Tax exemptions, exclusions, and deductions; withdrawals other than qualified withdrawals to be included in gross income
Viewing an earlier, undated versionView current - (A) All property and income of the SCCIP trust fund, as an instrumentality of the State, shall be exempt from all taxation by the State and by its political subdivisions.
- (B) Any interest, dividends, gains, or income accruing on the payments made pursuant to an investment trust agreement under the terms of this chapter or on any account in the SCCIP Trust Fund shall be excluded from the gross income of any such account owner, contributor, or beneficiary for purposes of South Carolina income taxes, to the extent such amounts remain on deposit in the SCCIP Trust Fund or are withdrawn pursuant to a Qualified Withdrawal.

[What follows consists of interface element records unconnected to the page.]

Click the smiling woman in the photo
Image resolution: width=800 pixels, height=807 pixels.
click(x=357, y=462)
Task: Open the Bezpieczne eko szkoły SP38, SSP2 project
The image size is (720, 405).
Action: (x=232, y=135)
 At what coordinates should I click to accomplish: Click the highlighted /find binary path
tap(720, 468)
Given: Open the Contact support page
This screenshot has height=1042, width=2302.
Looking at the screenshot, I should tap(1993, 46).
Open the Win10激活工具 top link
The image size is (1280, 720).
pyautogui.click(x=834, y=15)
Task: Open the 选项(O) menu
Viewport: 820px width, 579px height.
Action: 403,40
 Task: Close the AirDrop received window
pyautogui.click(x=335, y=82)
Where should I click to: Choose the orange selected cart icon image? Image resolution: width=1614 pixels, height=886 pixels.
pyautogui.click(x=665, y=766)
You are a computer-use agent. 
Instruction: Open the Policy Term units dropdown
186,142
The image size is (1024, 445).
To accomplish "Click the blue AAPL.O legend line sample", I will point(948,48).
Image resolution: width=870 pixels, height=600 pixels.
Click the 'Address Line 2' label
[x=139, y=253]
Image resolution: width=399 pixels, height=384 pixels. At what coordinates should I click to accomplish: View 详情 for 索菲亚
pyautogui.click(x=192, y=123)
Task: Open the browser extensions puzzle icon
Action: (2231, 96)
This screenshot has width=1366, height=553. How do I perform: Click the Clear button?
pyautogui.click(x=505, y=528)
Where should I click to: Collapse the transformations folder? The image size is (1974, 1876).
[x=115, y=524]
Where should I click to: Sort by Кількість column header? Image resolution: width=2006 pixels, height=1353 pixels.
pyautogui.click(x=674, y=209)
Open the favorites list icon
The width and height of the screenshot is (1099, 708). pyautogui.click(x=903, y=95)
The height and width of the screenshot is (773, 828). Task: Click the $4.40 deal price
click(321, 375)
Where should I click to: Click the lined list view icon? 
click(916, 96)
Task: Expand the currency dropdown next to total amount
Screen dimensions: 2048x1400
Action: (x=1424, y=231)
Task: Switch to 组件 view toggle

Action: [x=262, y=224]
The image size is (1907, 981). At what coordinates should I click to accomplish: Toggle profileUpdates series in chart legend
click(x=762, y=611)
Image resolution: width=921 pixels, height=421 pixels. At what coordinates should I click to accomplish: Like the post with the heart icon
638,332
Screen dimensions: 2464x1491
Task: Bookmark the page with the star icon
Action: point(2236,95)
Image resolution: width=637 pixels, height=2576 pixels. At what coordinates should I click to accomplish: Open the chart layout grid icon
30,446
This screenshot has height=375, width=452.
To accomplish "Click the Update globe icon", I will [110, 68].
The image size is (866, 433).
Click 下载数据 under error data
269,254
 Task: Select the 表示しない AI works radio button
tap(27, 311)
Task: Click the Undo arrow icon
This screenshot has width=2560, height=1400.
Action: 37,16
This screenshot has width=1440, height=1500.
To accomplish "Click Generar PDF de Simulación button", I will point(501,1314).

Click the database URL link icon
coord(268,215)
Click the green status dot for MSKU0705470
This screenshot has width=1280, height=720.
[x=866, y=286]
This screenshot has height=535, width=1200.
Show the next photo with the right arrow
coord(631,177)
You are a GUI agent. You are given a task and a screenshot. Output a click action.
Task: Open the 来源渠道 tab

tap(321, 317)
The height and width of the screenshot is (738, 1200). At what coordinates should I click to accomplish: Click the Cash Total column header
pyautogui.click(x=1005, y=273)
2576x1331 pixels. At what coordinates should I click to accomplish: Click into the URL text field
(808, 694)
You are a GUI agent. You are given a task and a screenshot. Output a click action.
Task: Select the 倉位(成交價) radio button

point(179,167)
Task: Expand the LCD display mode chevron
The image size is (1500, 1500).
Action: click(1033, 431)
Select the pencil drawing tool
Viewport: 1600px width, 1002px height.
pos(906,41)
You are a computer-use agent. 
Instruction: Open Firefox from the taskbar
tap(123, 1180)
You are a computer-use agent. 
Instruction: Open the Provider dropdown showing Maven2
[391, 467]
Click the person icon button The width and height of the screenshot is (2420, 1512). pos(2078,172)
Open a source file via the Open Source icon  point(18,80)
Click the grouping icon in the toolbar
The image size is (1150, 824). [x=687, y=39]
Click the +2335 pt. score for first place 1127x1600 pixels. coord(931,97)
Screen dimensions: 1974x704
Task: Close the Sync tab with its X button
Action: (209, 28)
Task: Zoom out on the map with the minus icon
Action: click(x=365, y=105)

The SCCIP Trust Fund and Tuition Prepayment Program under Chapter 4 of this title shall constitute the only programs established pursuant to Section 529 of the Internal Revenue Code of 1986, as amended.
- (C) The earnings portion of any withdrawals from an account that are not Qualified Withdrawals shall be included in the gross income of the resident recipient of the withdrawal for purposes of South Carolina income taxes in the year of the withdrawal.
- (D) Contributions to an investment trust account created under this chapter by a resident of this State or a nonresident required to file a State of South Carolina income tax return for any year are deductible from South Carolina income subject to tax for that year up to the limit of maximum contributions allowed to such accounts under Section 529 of the Internal Revenue Code of 1986, as amended, including funds transferred to an investment trust account from another qualified college investment account, as allowable under Section 529 of the Internal Revenue Code of 1986, as amended, to the extent that the transferred funds were not permitted a state income tax deduction previously under state law. The deduction for funds transferred from another qualified college investment account shall be allowable in the year in which the funds are transferred.